Вообще предметный мир здесь подвижный и объемный, вещи и предметы — буквально живые: «Яблочное семечко упало в кипящую кашу, и вода зашипела»; «Одно яблоко бликануло, подмигнуло ей в самой верхней точке, прежде чем упасть в руку»; «Огарев протянул продавцу ладонь, на ней лежали смятые веселые голубые купюры».

Дело происходит в Саратове, 13-летняя Оля однажды прорывается в цирк со служебного входа, встречает главного местного жонглера, мага и иллюзиониста Огарева, который и помогает девочке понять, что у нее дар. Оля — гениальный жонглер, который не уронит ни одного яблока, шара или булавы независимо от их количества. Однако читатель, уже предвкушающий что-то в духе производственного романа о цирке, напрасно будет ждать закулисных подробностей, напрасно.

Цирковой быт здесь, конечно, присутствует: гримерки, коридоры, тросы и провода под куполом, цирковые звери — поранившая лапу тигрица, пудели, лошадь, и все же это лишь экзотический фон.
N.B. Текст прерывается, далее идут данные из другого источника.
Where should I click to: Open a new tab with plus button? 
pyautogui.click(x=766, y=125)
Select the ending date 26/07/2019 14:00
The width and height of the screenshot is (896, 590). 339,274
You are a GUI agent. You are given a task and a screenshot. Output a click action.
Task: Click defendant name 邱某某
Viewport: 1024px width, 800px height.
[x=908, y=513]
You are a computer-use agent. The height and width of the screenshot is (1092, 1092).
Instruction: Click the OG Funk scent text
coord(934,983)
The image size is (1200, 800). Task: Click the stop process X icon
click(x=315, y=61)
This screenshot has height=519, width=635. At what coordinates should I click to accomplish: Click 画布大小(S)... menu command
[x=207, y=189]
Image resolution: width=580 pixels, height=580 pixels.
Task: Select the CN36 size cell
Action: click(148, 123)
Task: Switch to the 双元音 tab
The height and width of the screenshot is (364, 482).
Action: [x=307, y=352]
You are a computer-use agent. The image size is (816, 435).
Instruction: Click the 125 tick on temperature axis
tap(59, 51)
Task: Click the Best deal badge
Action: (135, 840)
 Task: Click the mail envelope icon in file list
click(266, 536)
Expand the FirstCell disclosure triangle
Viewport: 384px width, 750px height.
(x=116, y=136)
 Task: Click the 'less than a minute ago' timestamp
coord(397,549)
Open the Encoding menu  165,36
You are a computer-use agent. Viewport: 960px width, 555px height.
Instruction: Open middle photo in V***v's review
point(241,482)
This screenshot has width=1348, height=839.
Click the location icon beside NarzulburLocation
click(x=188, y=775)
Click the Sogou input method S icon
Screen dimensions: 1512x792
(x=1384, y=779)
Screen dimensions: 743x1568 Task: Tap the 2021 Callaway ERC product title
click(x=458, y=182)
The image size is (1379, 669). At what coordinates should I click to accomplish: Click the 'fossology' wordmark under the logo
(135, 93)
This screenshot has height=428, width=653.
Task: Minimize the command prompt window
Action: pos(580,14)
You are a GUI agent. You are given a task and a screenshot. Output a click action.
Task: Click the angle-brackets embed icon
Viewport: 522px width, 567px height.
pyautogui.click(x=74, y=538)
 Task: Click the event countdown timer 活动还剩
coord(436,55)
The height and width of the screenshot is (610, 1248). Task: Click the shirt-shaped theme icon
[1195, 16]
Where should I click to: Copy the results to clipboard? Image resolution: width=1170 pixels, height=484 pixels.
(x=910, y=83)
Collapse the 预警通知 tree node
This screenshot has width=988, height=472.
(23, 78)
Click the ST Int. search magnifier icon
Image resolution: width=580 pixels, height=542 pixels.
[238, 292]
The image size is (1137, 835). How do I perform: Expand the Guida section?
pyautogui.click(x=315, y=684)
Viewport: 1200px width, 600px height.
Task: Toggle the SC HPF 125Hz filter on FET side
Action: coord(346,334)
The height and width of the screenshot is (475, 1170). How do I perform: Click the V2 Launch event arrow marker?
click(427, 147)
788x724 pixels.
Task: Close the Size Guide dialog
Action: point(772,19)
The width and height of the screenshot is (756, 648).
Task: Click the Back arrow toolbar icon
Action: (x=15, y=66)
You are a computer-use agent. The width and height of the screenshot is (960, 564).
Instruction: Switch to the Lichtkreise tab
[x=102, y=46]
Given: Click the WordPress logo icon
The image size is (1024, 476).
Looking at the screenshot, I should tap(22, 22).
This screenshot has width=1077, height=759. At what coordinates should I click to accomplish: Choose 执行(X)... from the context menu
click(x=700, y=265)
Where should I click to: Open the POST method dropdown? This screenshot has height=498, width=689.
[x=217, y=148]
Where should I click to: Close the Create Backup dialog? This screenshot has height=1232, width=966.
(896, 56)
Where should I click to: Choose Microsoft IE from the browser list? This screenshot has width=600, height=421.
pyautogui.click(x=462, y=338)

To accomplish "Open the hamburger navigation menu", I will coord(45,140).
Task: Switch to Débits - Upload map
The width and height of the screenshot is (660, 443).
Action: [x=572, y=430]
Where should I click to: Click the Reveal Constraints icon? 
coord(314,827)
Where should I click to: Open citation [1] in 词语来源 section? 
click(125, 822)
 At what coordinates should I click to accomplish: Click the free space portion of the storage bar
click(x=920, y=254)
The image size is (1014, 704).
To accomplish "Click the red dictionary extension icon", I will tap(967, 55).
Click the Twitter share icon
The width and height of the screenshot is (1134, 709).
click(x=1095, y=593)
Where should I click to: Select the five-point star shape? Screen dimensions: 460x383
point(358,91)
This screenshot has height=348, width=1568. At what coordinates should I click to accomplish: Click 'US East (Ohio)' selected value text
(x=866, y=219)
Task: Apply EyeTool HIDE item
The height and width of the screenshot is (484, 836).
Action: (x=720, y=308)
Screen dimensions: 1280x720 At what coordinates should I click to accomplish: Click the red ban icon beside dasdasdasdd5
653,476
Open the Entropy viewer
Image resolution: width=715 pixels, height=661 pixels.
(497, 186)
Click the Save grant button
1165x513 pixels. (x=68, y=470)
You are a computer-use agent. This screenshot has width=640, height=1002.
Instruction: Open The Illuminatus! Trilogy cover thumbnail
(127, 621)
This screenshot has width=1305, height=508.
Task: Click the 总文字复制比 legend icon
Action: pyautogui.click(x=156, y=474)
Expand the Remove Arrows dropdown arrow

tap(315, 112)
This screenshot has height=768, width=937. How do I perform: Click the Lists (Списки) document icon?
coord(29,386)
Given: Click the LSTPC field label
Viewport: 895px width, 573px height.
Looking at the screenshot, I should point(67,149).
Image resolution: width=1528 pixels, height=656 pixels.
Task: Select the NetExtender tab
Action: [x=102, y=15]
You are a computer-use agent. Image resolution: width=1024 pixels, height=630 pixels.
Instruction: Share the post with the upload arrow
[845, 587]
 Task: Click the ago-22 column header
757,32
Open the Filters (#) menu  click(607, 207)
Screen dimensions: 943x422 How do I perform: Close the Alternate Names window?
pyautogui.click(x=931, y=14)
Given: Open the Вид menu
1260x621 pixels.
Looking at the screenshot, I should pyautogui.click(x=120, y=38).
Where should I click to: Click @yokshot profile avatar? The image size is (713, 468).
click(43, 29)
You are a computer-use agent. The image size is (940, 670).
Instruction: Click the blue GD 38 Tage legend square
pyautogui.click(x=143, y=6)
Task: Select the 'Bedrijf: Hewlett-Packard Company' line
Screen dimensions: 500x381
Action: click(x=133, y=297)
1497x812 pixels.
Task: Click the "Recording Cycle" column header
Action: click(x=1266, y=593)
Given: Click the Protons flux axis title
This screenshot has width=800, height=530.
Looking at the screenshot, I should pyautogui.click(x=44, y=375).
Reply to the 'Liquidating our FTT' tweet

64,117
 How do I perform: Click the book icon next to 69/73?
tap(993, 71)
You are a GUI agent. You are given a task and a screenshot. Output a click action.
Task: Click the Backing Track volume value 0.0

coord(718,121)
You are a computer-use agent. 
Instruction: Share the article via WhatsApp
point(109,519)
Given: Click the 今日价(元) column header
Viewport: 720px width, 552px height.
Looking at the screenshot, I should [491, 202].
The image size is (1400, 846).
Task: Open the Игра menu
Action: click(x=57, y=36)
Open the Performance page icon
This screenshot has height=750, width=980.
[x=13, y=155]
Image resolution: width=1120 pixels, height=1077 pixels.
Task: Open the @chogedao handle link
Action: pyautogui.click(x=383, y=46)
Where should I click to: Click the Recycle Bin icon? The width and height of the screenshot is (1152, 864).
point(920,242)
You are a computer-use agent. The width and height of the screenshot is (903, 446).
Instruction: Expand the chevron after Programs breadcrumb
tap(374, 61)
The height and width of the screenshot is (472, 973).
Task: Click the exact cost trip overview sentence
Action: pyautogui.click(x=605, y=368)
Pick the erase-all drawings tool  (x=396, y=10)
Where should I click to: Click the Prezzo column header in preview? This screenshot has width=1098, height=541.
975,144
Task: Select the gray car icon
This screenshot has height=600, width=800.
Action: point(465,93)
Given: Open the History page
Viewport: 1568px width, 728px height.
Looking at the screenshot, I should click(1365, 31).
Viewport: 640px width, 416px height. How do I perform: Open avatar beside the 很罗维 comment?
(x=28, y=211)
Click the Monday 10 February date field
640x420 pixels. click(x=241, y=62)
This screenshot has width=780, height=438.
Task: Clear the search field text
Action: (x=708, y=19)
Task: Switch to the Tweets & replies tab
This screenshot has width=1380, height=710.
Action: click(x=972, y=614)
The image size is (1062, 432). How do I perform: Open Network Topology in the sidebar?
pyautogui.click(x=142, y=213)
Книга получилась совсем не о жизни циркачей, а о том, что и кого в итоге выбирает героиня, которая становится успешной артисткой, но разрывает выгодный контракт в Барселоне и едет спасать от смертельной опасности брата, родителей, в общем, возвращается в Саратов, снежный, промерзший, с погасшими фонарями. И для Оли, и для сына Огарева, искалеченного взрывом (он жил на улице Гурьянова), воздушного гимнаста Симы, цирк оказывается лишь этапом пути.

Правда, и забыть, выжечь из памяти его невозможно; он притягивает и порождает чудеса. В жизни Огарева, а затем и Оли присутствует таинственная Темнота, вступающая со своими избранниками в особые отношения. Темнота может подчиняться людям и помогать нырять в мир сверхъ­естественного, а может подчинять их, но что она такое и как с ней правильно обращаться, поймут лишь дочитавшие эту книгу до конца. В финале, после весьма драматических коллизий, она оборачивается зимней сказкой с силуэтами в окне, словно из волшебного рождественского фонаря. Будто в темноте, той самой, особенной, бархатной, цирковой, вдруг вспыхивают софиты, и сияние чуда раздвигает мрак.

«С громким хлопком тигр возник на пустой детской площадке. Он приземлился на все четыре лапы, пробежал через двор, остановился у Олиного подъезда, рыкнул и улегся на снег, не сводя взгляда с окон. Чайка спикировала на бельевой столб во дворе и зацепилась за него лапками. В клюве она держала зеленый мохеровый шарф. На третьем этаже загорелся свет. В окне мельтешили темные силуэты: Оля обнимала родителей и младшего брата, они разговаривали, и женская фигура, которая была чуть выше Оли, очень суетилась, пока накрывала на стол. Сумерки схлынули, и свет в окне погас. Окно посерело, оно теперь отражало то, что было во дворе — небо и улетающую прочь чайку, — и прятало за своими толстыми стеклами происходящее в квартире».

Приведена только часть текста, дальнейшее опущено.